## WORK REQUIRED
Would you restate the entries below word for word, starting at the first line and ending with the one that has "Task: Edit Song 1 via bearbeiten link"?

## INFORMATION SUPPLIED
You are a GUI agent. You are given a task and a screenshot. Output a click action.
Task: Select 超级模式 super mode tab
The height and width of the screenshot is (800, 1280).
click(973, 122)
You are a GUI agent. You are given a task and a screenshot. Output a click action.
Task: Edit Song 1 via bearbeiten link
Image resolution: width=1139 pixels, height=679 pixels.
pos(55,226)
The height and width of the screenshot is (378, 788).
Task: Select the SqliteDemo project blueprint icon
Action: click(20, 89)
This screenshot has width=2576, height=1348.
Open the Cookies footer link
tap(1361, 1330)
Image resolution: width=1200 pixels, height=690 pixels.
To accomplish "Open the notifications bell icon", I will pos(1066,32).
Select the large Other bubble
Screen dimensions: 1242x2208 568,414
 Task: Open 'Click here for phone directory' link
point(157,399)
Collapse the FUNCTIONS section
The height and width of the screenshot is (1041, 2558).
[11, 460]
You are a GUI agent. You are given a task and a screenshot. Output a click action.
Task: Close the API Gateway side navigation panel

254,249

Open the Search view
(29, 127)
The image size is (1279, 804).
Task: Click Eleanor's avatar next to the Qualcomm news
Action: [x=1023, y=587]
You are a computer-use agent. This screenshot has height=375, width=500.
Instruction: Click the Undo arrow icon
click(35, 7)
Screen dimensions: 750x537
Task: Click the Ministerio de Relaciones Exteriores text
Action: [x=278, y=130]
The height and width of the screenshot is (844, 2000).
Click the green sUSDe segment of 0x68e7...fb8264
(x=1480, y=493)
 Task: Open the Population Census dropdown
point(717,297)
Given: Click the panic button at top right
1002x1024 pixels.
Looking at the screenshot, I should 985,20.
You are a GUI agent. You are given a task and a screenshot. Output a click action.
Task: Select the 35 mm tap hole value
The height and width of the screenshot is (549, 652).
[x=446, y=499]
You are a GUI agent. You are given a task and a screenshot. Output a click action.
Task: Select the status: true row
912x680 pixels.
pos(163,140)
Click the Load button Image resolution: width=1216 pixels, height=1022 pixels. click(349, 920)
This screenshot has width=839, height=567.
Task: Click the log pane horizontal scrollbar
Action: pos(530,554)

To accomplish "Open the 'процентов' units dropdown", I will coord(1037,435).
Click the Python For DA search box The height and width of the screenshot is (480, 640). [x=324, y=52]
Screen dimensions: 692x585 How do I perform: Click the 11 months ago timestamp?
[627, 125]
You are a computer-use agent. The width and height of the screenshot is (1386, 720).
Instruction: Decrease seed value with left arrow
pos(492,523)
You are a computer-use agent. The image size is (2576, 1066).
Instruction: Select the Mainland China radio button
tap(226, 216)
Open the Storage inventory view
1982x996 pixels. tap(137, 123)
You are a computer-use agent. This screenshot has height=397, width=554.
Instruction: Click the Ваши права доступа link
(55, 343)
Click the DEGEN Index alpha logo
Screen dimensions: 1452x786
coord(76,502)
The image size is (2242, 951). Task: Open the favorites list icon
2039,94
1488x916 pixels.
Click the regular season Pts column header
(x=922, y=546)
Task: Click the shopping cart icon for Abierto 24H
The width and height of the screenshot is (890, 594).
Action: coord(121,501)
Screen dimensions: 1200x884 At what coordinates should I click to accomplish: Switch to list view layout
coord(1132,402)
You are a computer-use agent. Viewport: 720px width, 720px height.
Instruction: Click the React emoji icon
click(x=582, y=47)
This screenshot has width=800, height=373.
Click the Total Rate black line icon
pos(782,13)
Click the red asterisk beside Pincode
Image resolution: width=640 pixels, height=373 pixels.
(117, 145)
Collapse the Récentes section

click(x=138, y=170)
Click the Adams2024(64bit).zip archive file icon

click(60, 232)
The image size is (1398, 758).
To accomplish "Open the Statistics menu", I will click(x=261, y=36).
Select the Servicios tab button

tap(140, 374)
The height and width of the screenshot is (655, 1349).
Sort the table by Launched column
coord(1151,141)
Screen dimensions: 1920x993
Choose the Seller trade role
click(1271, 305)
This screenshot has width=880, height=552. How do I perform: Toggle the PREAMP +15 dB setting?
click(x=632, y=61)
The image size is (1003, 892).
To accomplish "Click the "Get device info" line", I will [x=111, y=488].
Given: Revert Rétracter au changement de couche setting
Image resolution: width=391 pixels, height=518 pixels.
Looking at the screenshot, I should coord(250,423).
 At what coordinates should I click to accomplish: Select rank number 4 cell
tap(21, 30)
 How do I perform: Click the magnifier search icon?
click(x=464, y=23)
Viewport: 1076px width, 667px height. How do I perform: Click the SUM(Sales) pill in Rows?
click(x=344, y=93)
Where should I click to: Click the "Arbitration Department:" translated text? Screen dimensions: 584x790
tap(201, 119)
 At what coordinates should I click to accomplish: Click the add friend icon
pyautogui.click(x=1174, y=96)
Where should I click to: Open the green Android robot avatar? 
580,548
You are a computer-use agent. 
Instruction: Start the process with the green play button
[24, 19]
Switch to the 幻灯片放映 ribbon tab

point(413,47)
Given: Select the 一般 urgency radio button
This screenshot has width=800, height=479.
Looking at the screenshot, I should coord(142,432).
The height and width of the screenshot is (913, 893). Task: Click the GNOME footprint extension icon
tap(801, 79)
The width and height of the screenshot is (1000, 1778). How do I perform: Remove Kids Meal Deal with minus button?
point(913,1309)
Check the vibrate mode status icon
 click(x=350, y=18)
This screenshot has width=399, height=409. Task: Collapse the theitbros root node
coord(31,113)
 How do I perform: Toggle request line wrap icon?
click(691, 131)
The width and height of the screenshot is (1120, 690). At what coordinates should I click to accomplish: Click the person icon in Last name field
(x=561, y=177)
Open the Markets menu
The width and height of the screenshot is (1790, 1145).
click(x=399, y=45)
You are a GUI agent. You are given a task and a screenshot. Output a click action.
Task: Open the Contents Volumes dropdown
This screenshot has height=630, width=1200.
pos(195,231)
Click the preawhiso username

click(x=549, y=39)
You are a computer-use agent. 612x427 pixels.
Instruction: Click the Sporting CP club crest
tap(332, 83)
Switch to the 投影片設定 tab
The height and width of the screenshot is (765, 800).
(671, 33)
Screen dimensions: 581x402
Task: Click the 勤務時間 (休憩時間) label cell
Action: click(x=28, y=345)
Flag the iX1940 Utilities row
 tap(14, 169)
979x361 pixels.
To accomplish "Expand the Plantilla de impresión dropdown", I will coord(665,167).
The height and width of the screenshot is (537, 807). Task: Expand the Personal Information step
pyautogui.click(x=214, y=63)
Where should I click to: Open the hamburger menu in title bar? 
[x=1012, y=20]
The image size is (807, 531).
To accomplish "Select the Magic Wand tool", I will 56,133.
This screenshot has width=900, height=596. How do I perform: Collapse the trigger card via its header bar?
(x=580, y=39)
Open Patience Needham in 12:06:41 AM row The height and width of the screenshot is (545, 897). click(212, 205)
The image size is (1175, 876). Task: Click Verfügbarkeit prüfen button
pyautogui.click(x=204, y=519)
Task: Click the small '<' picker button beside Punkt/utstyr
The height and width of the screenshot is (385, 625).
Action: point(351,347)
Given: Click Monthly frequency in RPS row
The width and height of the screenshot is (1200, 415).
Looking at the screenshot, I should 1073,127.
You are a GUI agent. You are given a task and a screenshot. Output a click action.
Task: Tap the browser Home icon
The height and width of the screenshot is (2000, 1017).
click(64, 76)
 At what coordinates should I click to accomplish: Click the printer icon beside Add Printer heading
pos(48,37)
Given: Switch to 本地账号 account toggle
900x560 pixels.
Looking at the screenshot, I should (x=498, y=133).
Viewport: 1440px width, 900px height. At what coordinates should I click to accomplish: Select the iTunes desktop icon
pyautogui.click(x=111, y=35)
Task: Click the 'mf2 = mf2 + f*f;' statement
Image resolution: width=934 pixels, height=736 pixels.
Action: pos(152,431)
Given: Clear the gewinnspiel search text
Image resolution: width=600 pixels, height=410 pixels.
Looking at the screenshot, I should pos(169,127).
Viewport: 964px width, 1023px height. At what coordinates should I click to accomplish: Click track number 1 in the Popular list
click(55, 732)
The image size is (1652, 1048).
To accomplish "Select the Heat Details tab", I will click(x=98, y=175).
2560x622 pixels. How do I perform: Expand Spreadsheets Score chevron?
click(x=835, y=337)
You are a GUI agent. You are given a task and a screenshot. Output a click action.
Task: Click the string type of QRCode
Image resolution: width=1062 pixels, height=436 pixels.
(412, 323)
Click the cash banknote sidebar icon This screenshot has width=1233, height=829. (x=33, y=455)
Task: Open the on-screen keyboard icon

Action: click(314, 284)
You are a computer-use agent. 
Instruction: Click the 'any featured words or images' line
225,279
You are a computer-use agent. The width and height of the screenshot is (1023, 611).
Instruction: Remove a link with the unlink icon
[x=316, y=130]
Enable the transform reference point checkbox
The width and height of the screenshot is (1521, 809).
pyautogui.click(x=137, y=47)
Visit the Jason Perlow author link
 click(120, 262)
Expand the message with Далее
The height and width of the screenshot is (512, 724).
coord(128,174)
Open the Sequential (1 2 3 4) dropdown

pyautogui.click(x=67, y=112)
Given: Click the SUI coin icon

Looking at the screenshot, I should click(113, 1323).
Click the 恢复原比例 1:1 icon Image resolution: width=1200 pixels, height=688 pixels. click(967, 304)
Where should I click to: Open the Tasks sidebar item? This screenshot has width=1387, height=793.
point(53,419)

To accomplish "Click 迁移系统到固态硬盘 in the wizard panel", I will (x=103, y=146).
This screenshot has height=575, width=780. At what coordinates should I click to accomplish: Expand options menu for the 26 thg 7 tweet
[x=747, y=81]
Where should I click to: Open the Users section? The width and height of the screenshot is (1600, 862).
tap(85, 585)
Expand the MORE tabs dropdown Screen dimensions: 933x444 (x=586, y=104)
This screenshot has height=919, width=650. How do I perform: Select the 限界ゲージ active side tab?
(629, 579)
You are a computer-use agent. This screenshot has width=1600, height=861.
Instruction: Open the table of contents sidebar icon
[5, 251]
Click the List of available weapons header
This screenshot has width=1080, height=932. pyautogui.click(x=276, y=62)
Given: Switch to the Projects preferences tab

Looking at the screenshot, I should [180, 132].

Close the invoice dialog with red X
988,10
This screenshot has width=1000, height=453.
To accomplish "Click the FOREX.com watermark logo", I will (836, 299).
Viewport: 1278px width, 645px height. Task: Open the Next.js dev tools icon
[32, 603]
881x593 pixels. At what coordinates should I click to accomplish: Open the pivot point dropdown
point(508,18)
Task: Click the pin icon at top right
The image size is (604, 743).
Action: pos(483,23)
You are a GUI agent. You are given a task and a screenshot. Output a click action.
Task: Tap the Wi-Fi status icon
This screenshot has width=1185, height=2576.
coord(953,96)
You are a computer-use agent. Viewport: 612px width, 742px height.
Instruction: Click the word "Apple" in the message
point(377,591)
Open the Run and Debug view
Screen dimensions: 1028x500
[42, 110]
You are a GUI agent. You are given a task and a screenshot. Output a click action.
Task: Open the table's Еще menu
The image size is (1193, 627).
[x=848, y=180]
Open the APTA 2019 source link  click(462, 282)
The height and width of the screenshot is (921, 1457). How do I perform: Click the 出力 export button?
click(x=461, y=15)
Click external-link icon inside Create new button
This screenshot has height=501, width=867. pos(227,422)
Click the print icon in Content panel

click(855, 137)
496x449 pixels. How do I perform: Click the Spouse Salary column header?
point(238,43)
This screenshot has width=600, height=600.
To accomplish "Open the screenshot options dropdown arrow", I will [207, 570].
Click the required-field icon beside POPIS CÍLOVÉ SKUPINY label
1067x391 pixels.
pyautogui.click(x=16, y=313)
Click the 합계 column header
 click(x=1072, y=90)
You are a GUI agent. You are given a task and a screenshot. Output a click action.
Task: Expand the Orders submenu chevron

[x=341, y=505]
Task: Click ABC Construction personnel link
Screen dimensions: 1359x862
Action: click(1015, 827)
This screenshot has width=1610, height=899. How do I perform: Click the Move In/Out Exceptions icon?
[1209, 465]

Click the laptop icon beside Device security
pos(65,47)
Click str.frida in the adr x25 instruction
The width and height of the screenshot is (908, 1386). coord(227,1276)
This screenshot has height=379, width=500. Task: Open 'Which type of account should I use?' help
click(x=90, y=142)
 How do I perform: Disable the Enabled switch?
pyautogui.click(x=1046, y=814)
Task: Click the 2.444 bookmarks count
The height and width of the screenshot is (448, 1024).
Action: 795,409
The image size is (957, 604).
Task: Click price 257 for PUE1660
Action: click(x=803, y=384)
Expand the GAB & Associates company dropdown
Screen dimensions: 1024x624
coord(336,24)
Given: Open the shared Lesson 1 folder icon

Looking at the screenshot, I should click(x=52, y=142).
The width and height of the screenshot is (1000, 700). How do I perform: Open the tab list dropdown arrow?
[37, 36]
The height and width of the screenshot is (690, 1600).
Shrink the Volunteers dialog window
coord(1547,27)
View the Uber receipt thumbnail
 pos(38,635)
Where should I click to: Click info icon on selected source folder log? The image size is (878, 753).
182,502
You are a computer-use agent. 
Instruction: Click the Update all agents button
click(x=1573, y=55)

## TASK ANSWER
You are a GUI agent. You are given a task and a screenshot. Output a click action.
Task: Select 超级模式 super mode tab
The height and width of the screenshot is (800, 1280).
click(973, 122)
You are a GUI agent. You are given a task and a screenshot. Output a click action.
Task: Edit Song 1 via bearbeiten link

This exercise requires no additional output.